§ TASK GOAL
The line containing "Where should I click to: Click" marks the start of the required copy, which runs to the final line of the entries; return those lines exactly, without any pictures.

§ INFORMATION SHOWN
•••
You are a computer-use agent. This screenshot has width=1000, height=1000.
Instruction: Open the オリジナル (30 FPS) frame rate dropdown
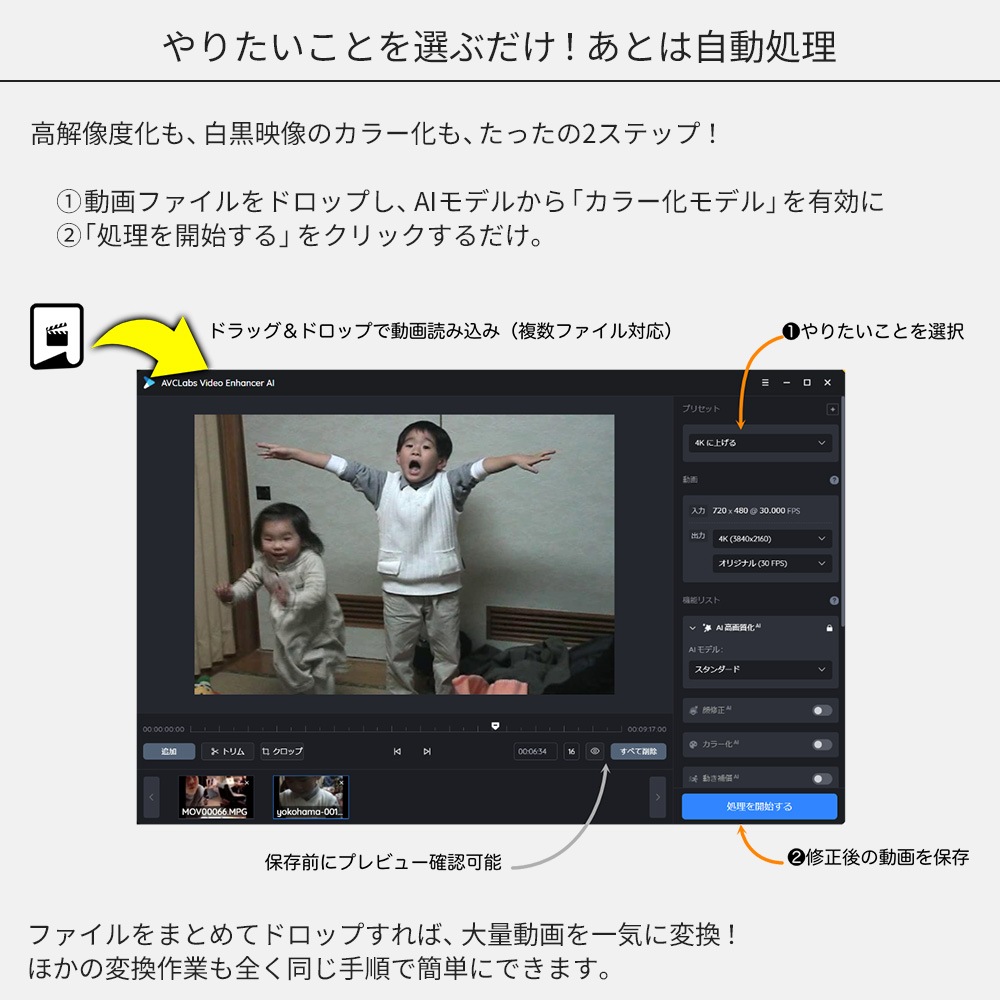773,563
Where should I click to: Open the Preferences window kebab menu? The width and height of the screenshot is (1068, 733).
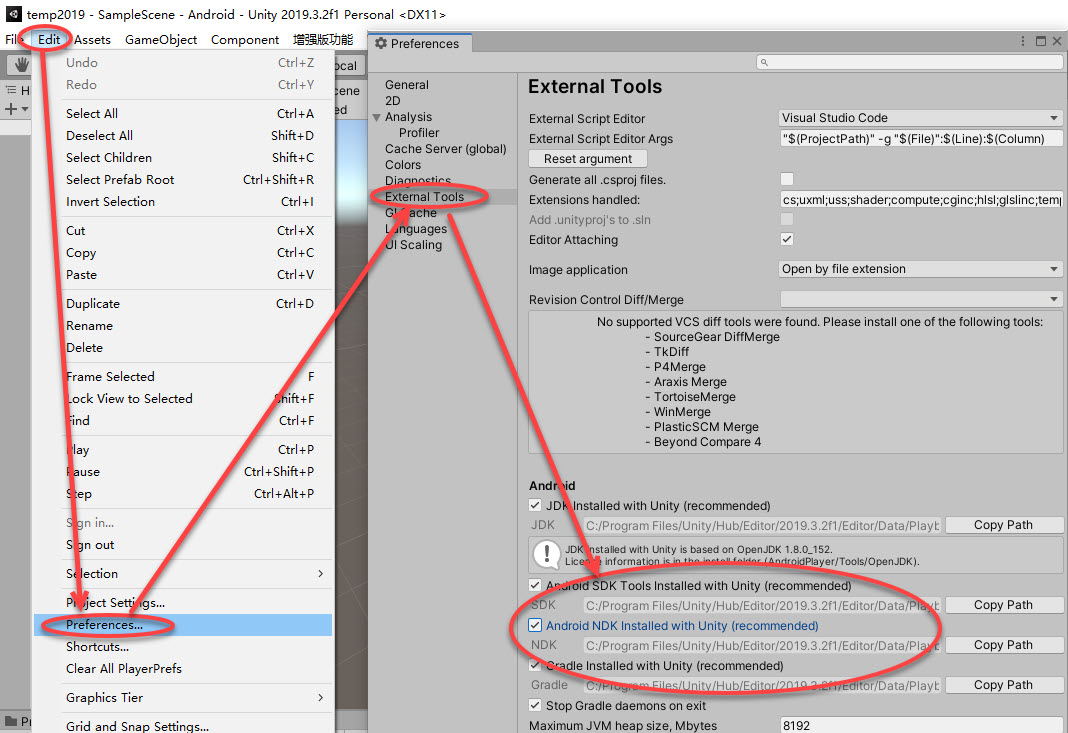1022,42
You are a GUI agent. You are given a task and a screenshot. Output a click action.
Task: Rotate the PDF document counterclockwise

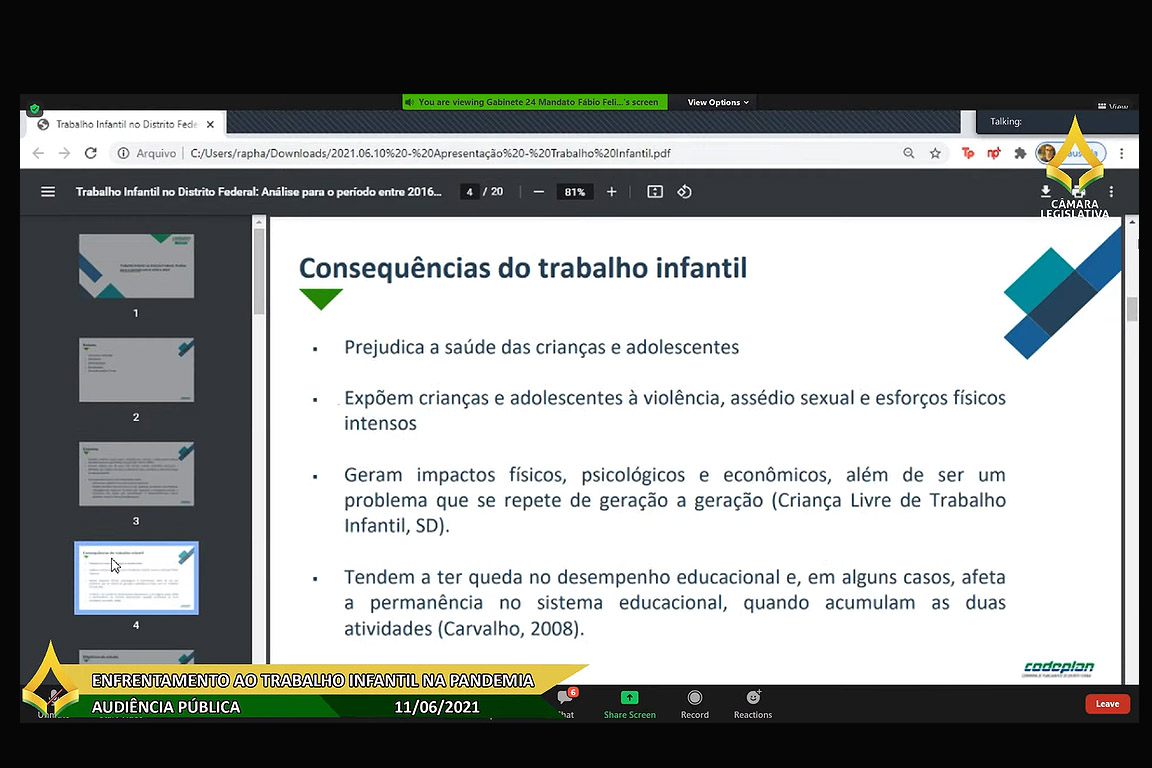(685, 192)
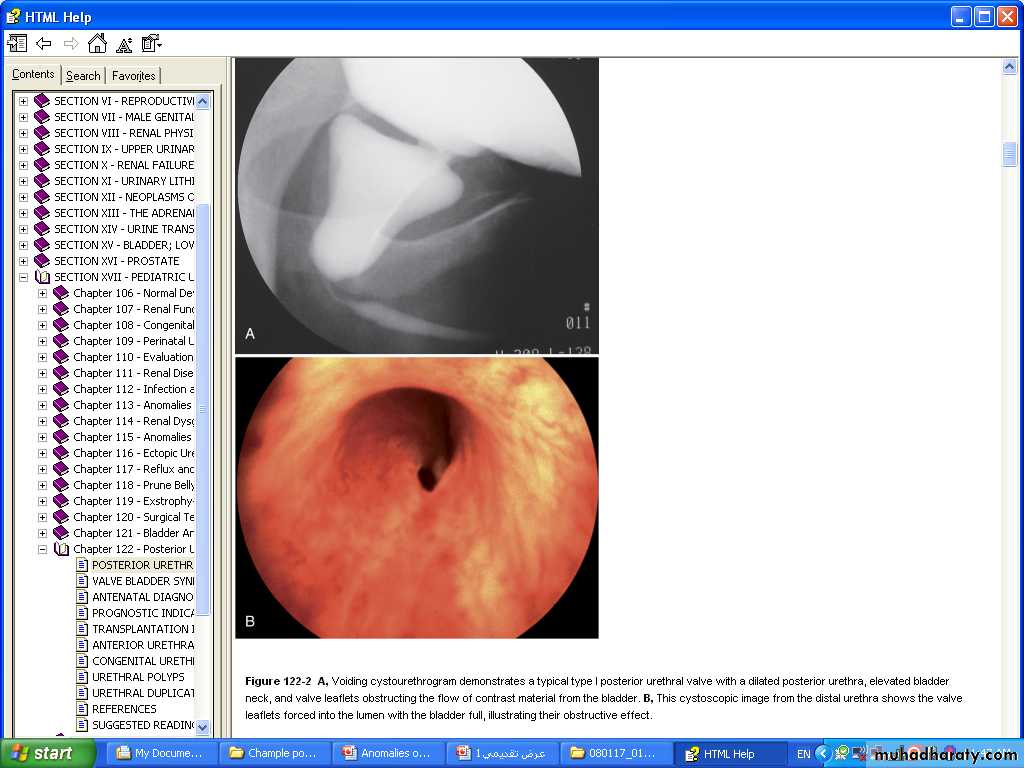This screenshot has height=768, width=1024.
Task: Collapse SECTION XVII - PEDIATRIC tree node
Action: [x=23, y=277]
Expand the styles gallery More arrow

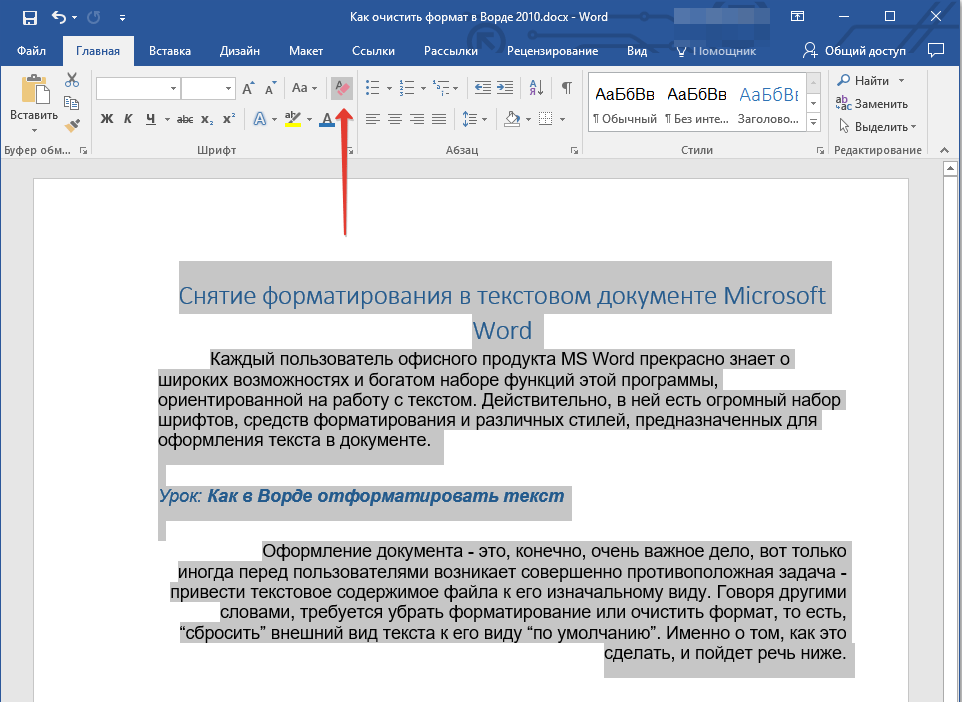click(x=813, y=122)
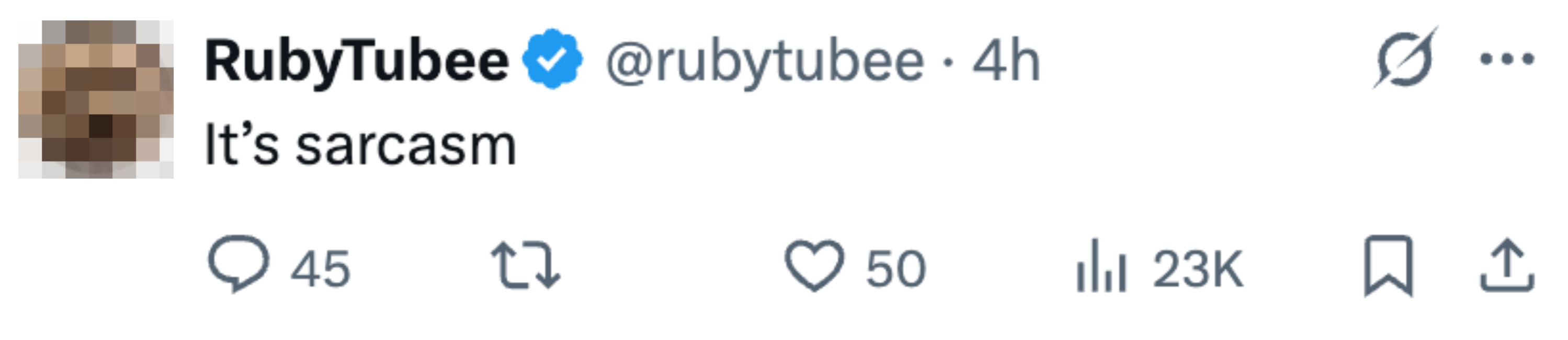Image resolution: width=1568 pixels, height=340 pixels.
Task: Click the blue verified checkmark badge
Action: point(552,60)
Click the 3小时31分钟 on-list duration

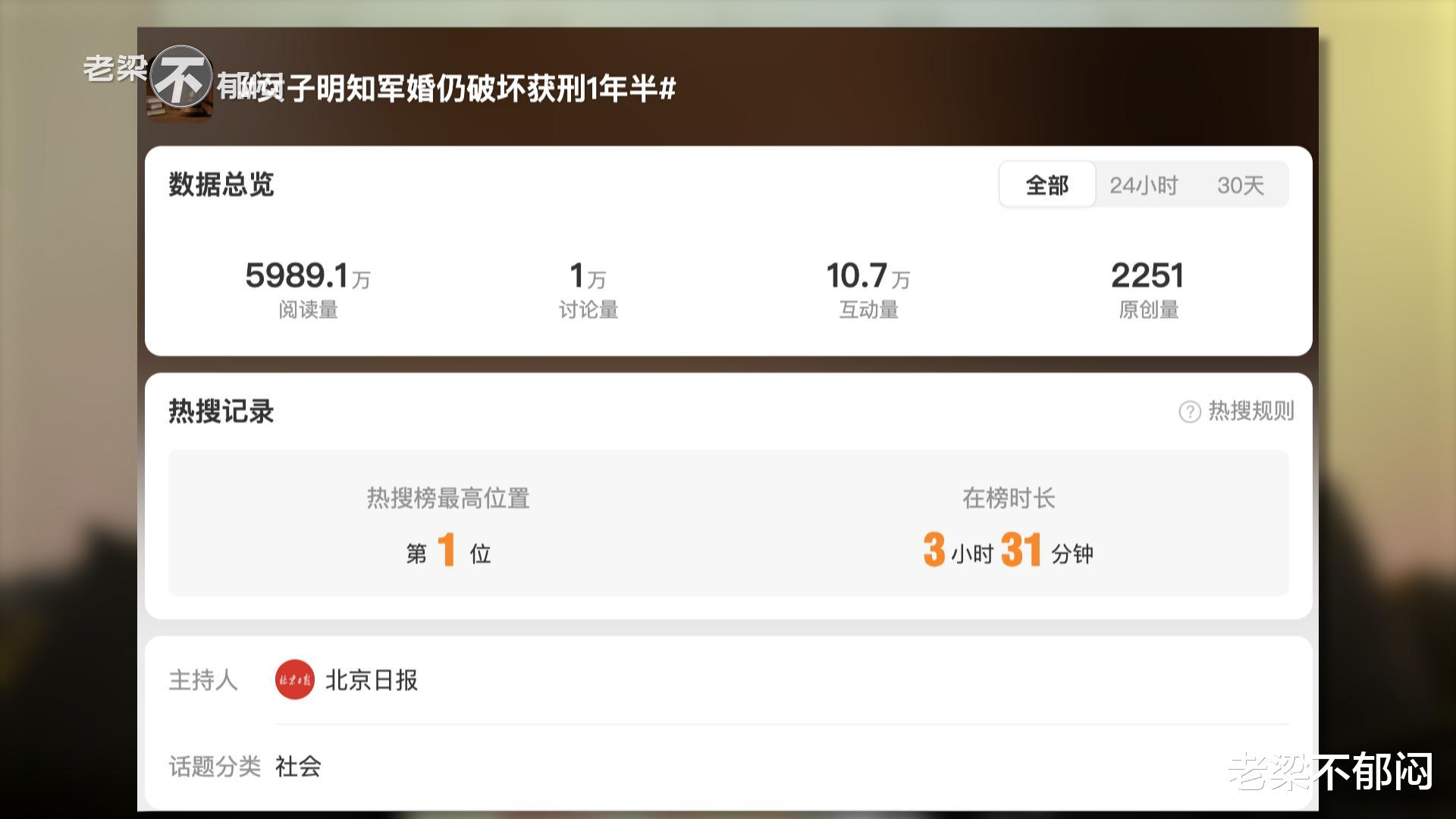point(1009,551)
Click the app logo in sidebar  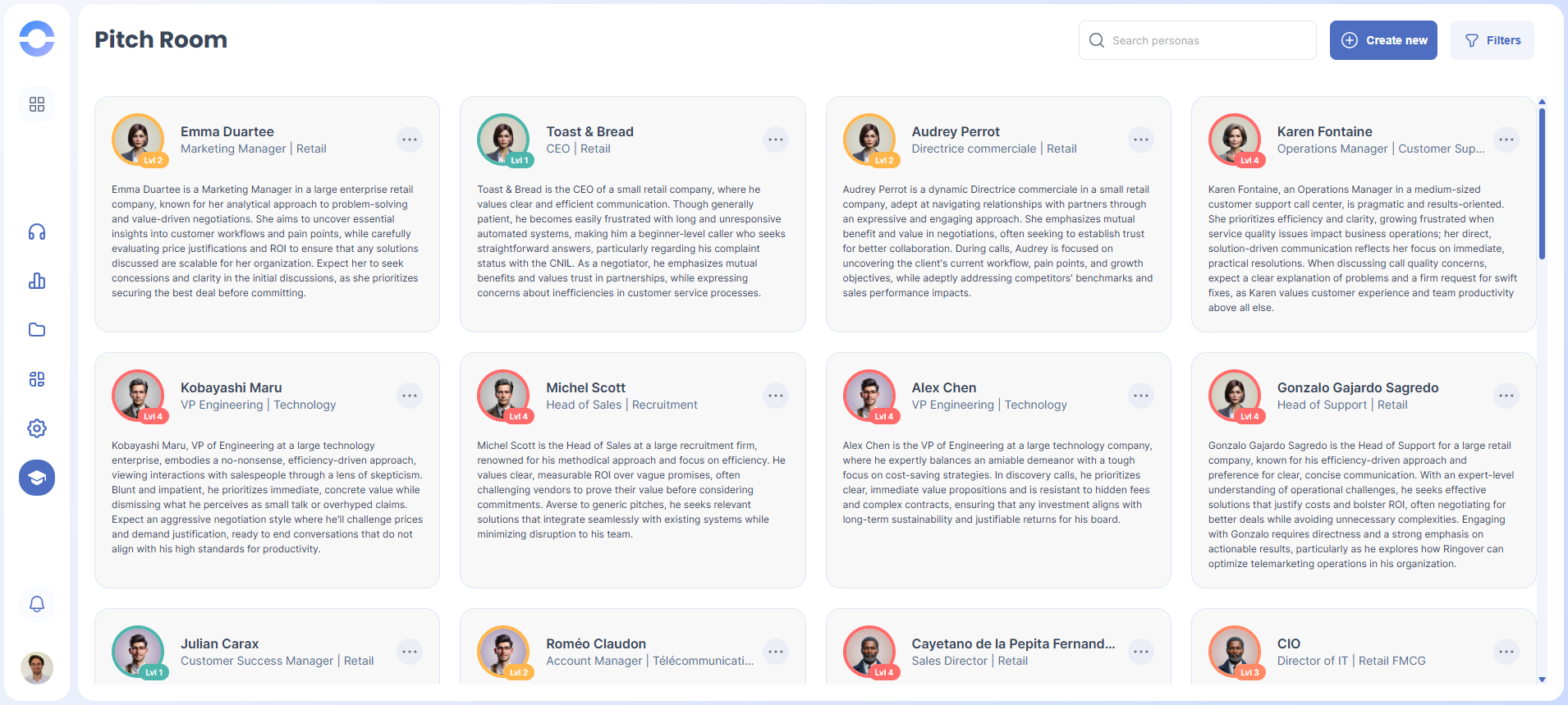pos(37,39)
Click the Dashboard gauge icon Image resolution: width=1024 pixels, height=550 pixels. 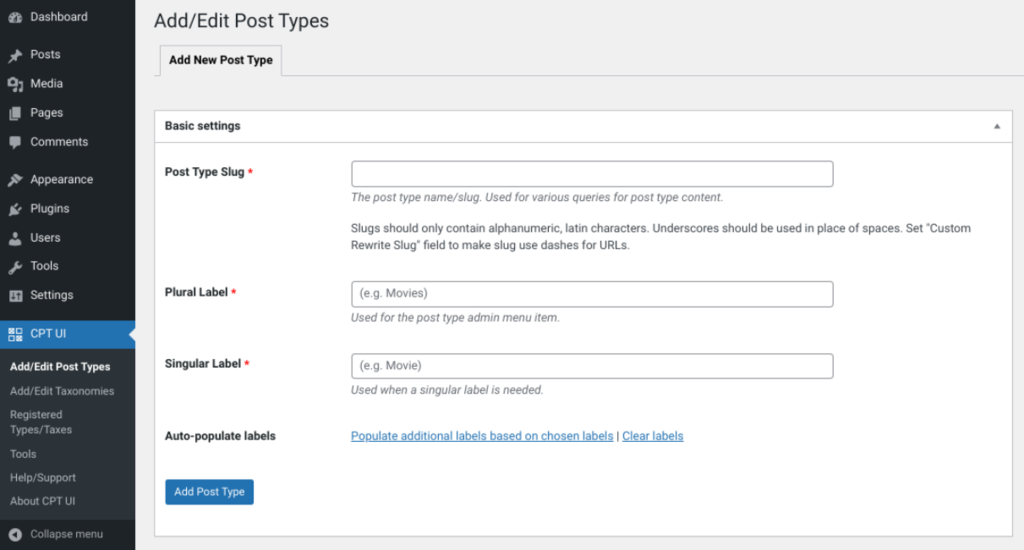tap(15, 17)
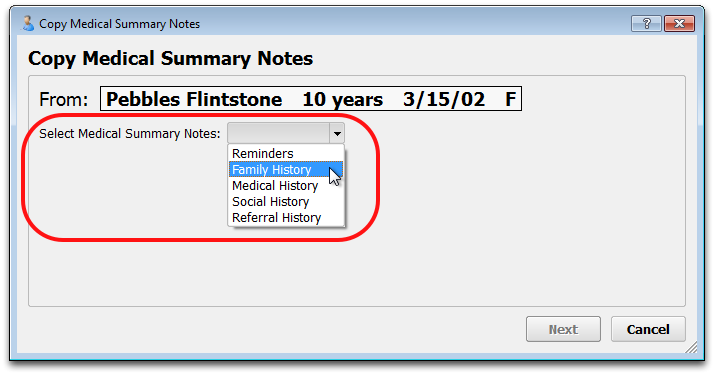Click the resize grip in dialog corner
This screenshot has height=374, width=714.
point(691,348)
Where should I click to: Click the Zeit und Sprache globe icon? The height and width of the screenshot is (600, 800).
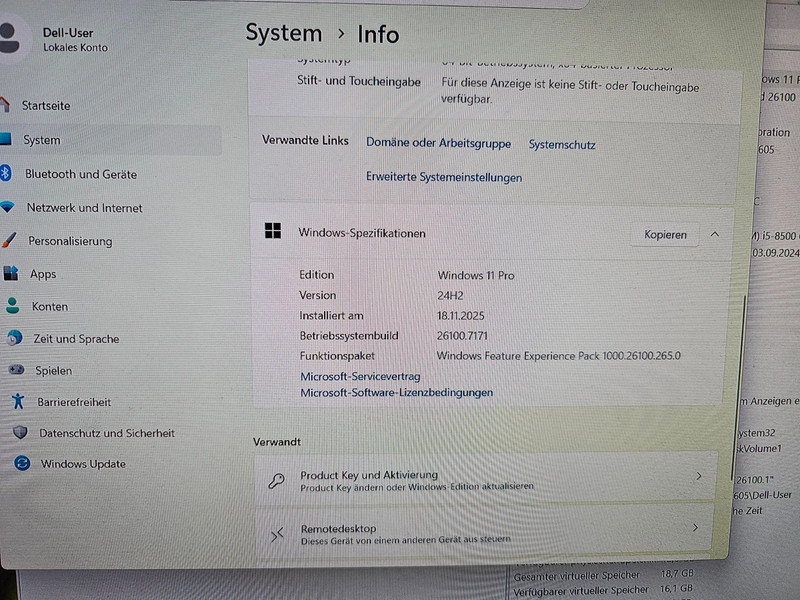click(14, 338)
•••
§ RESPONSE FOR THIS EXERCISE
Where should I click to: Click the Zeit und Sprache globe icon? The height and width of the screenshot is (600, 800).
click(14, 338)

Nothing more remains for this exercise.